LaMalfa visits Corning, rallies Tea Party Patriots
Dressed in his typical cowboy boots and blue jeans, US Rep. Doug LaMalfa told the Corning Tea Party Thursday that conservatives have plenty of reason to be motivated.
"They are coming at us from all directions: The hostile media, the Senate and the president. It's a tough road," he said.
LaMalfa, R-Richvale, said the past six weeks serving in the House of Representatives have been difficult.
"This job has been hard. It isn't cut and dried. I've already had to agonize over decisions," he said.
LaMalfa served in the Assembly from 2002-08, and as state senator from 2010 to August 2012, when he resigned to make his successful bid for Congress in the newly drawn 1st District.
He encouraged his audience to have faith in their efforts as the "other side" tries to create dissension among conservatives and constitutionalists.
"Already our choices in healthcare have been taken over by Washington, DC. Why in this free country are we letting these people dictate healthcare, religion and more? That is tyranny," he said.
He wants to put the brakes on the "Obamacare takeover" of healthcare, and believes the Supreme Court's ruling on the president's healthcare plan was "completely wrong."
"I am the co-sponsor with Michelle Bachman to repeal Obamacare," LaMalfa said.
Bachman is a Republican representative from Minnesota.
The repeal bill was introduced on Jan. 3, and assigned to a congressional committee for consideration before going to the House or Senate as a whole.
LaMalfa believes there needs to be a demand from the nation's citizens for greater accountability in many areas of spending, such as FEMA.
Referring to the federal emergency funds provided to deal with the aftermath of Hurricane Sandy, the congressman said he was in favor of the first $9 billion allotted, and the $17 billion which came next, because those funds were well accounted for.
"It was the remainder of the funds that I was against because there was a great lack of accountability attached to those funds," LaMalfa said. "This country has a pattern of helping, and I'm not against that. But there has got to be strict accountability attached to those funds."
Concerning deficit spending and the debt ceiling, he said it is important to look at the enormity of the problem while dealing with both.
"Paul Ryan is working on a plan that would balance the budget in 10 years.
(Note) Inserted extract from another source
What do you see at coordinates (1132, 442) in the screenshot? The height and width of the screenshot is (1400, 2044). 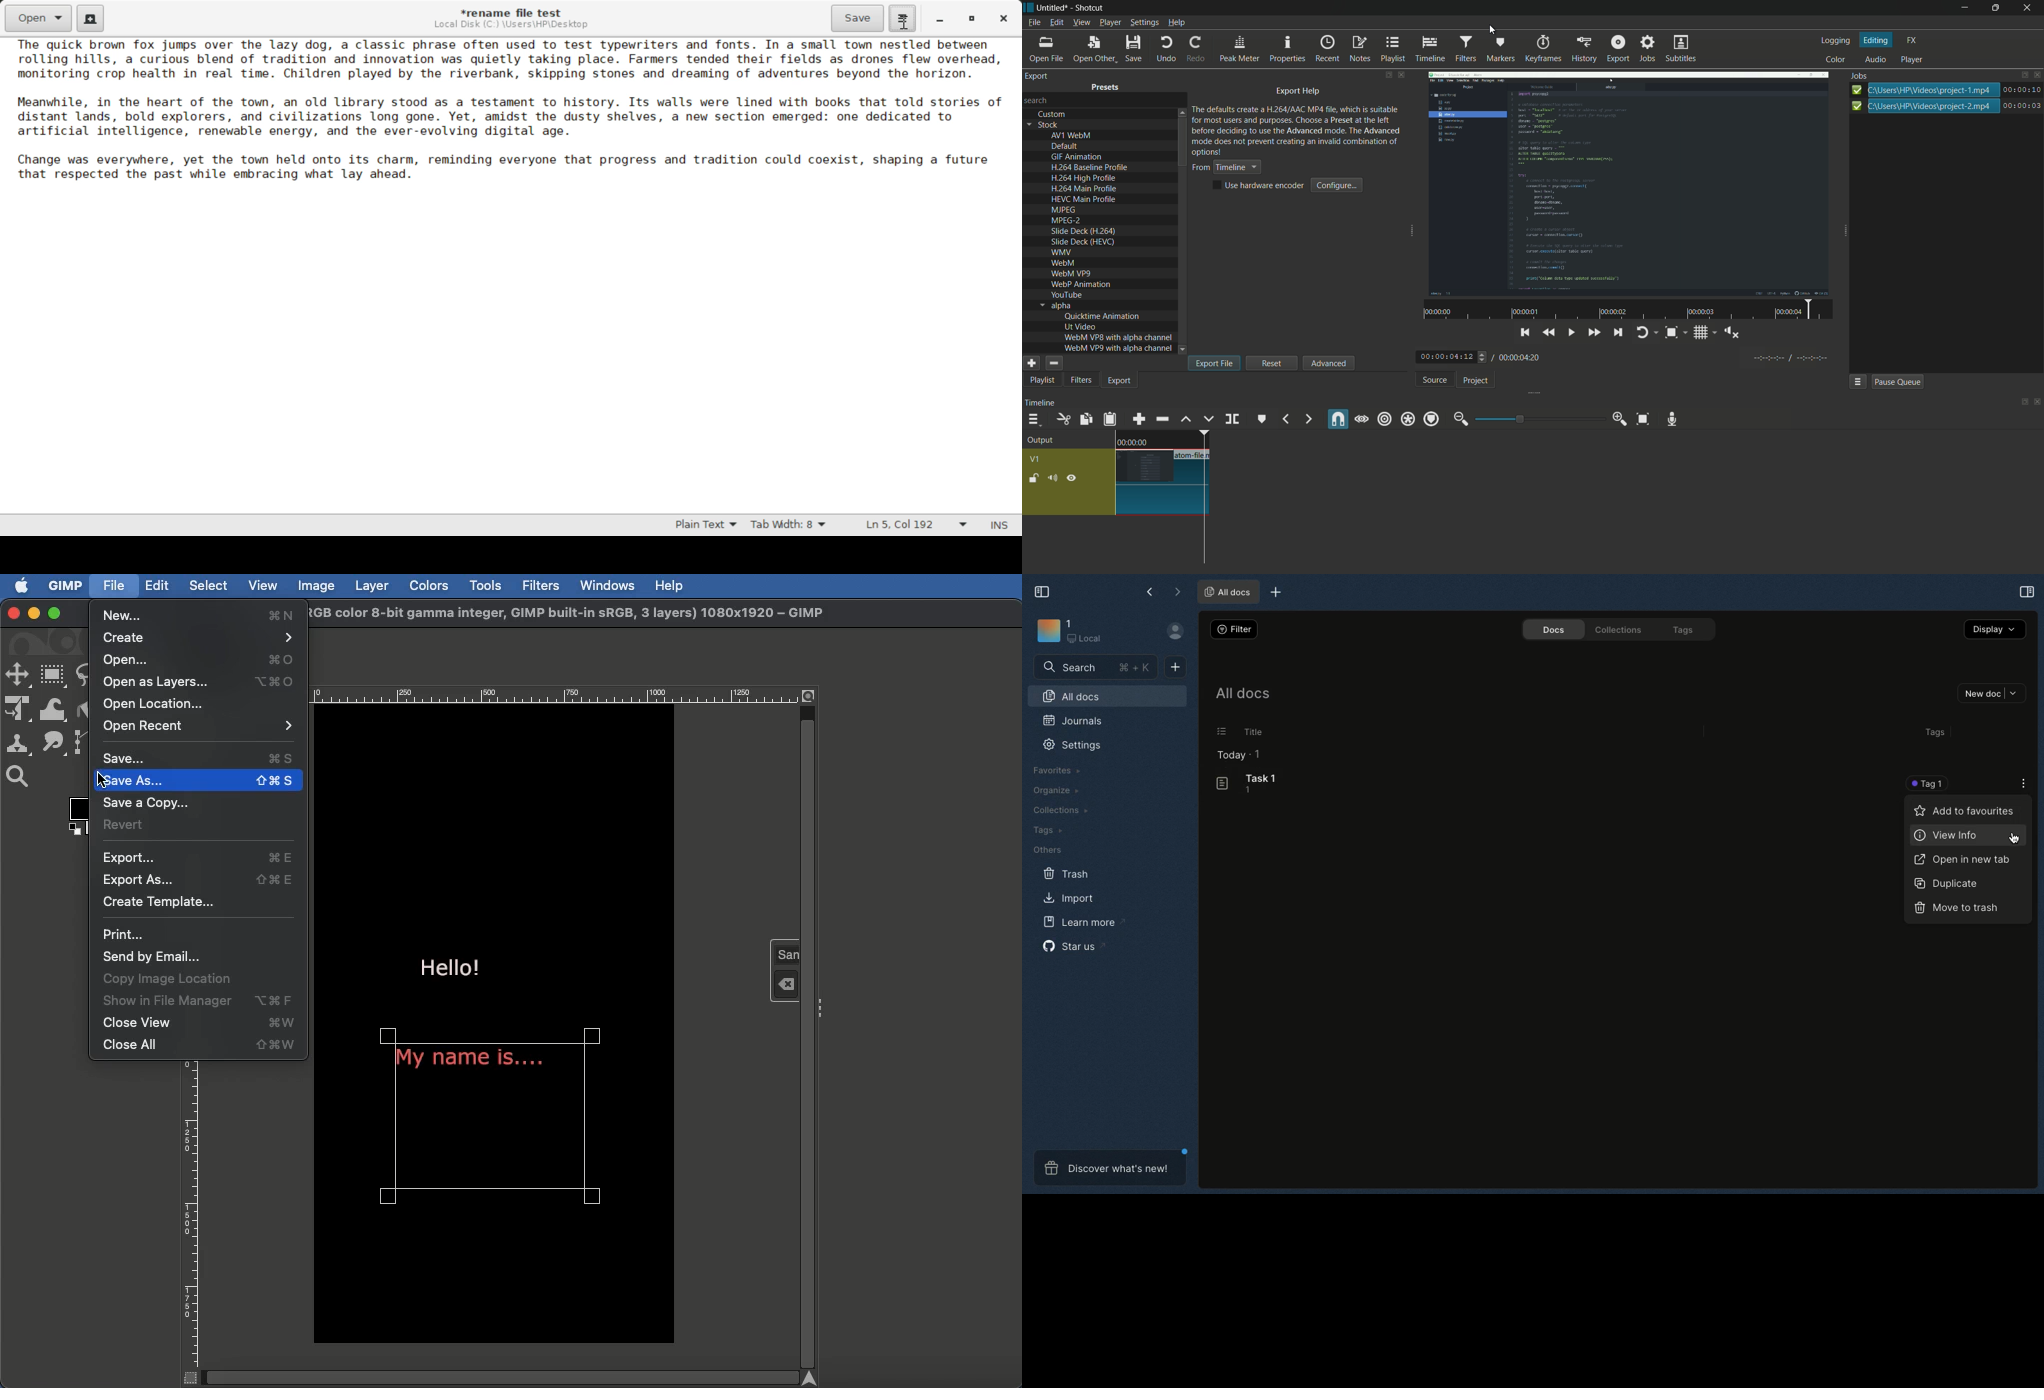 I see `time` at bounding box center [1132, 442].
Some say that would take too long. I want to see all of the options that are out there being proposed," he said. "But one thing I agree with is 'no budget, no pay.'"
He was referring to the bill known as the No Budget No Pay Act, which allowed a four-month extension of the debt ceiling and pressures Congress to adopt a budget resolution for fiscal year 2014 by April 15. If it fails to do so, members of the both houses would have their paychecks put into an escrow account starting on April 16 until Congress adopts a budget.
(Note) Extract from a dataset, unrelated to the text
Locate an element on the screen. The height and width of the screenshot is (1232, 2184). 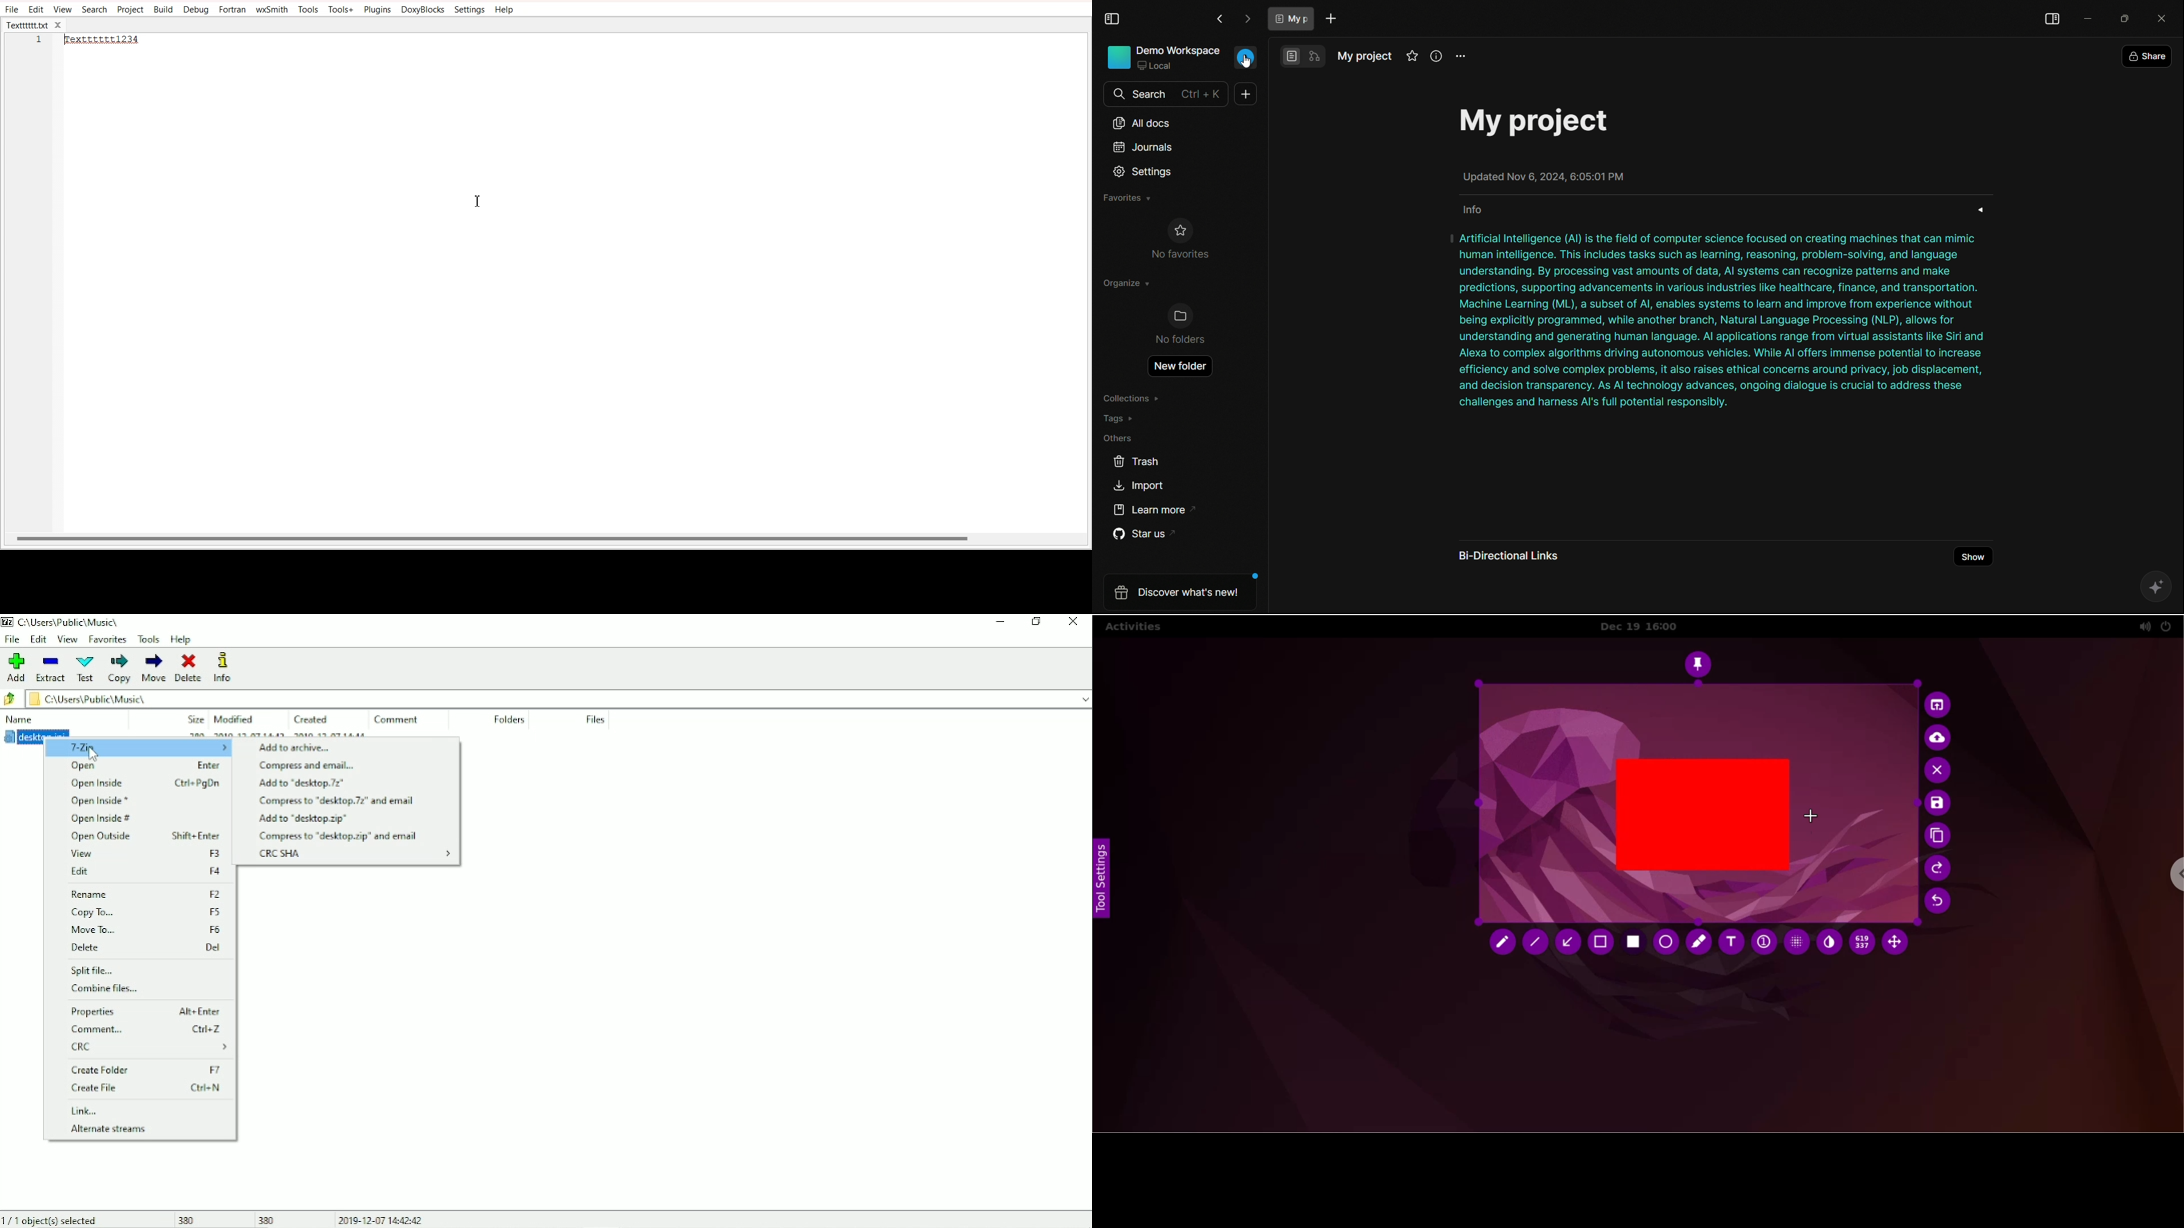
journals is located at coordinates (1144, 147).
"In extending the debt ceiling, it has bought us the time to get into discussion on the budget and seek a change," LaMalfa said.
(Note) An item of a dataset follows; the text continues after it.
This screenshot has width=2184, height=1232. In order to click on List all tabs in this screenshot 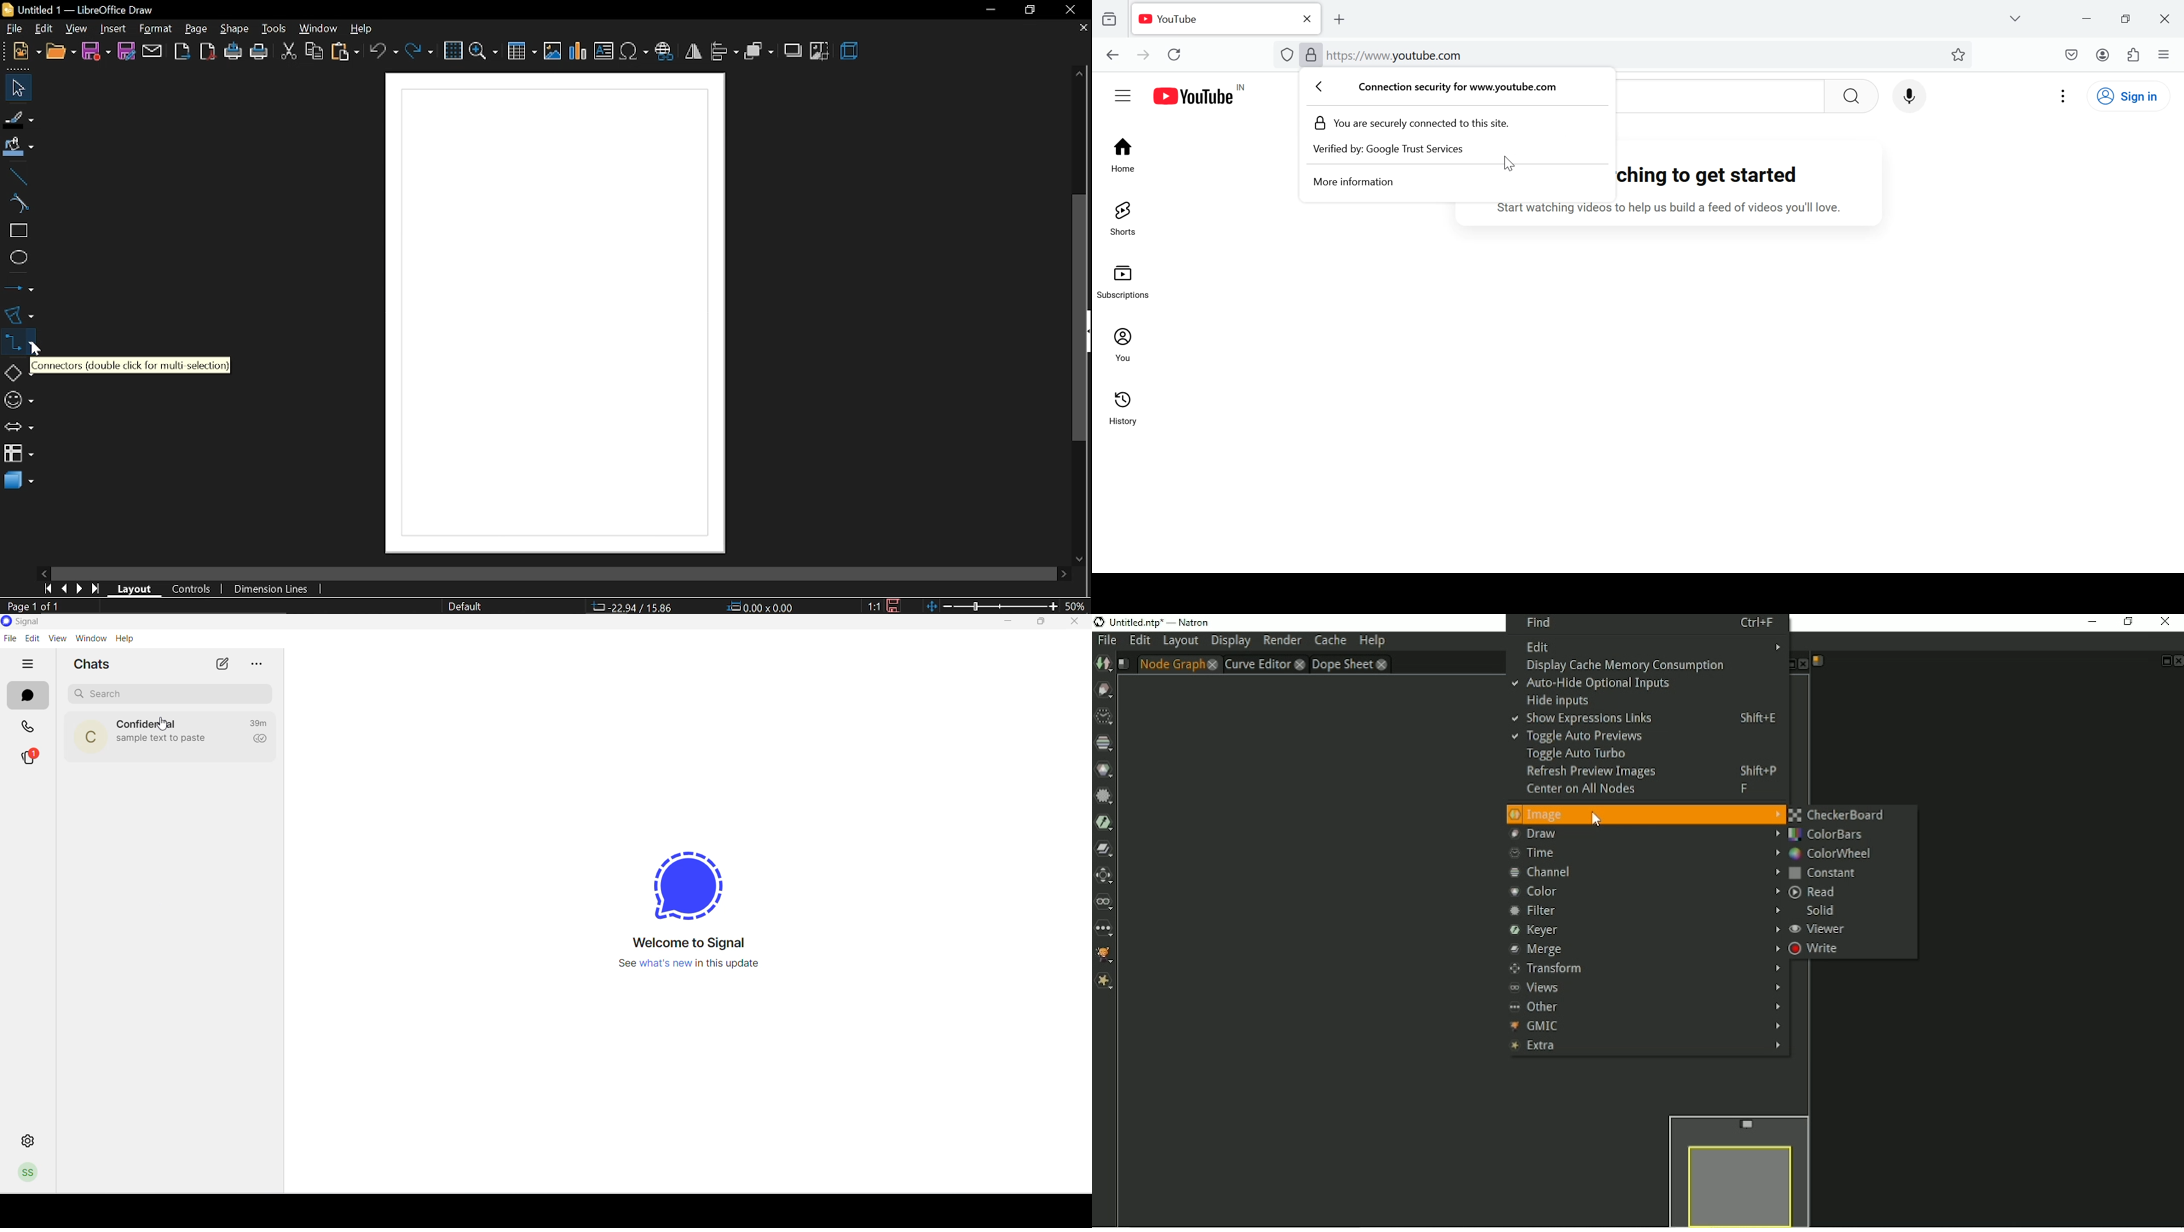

Others have gone so far as to suggest congressmen and senators should lose their pay, not just have it put in an interest-bearing account to get later.
Taking on the issue of Social Security, LaMalfa said things aren't going the way the program was originally set to work.
"We have got to come up with some plan working with real numbers and real intent to make it work. We need to be disciplined," he said, although he did not provide any options.
With the direction government spending is currently moving, LaMalfa said the government is leaving a legacy of debt in the amount of $50,000 to $60,000 to every person born today.
The congressman said he believes President Barack Obama is running the country into the gutter, and if the GOP is going to take back the White House it will have to provide better candidates.
When asked about the president's use of executive order, LaMalfa said the "last time I looked we didn't have an emperor."
"I don't throw the word impeach around lightly, besides, you would never get it through the Senate no matter his crime," LaMalfa said.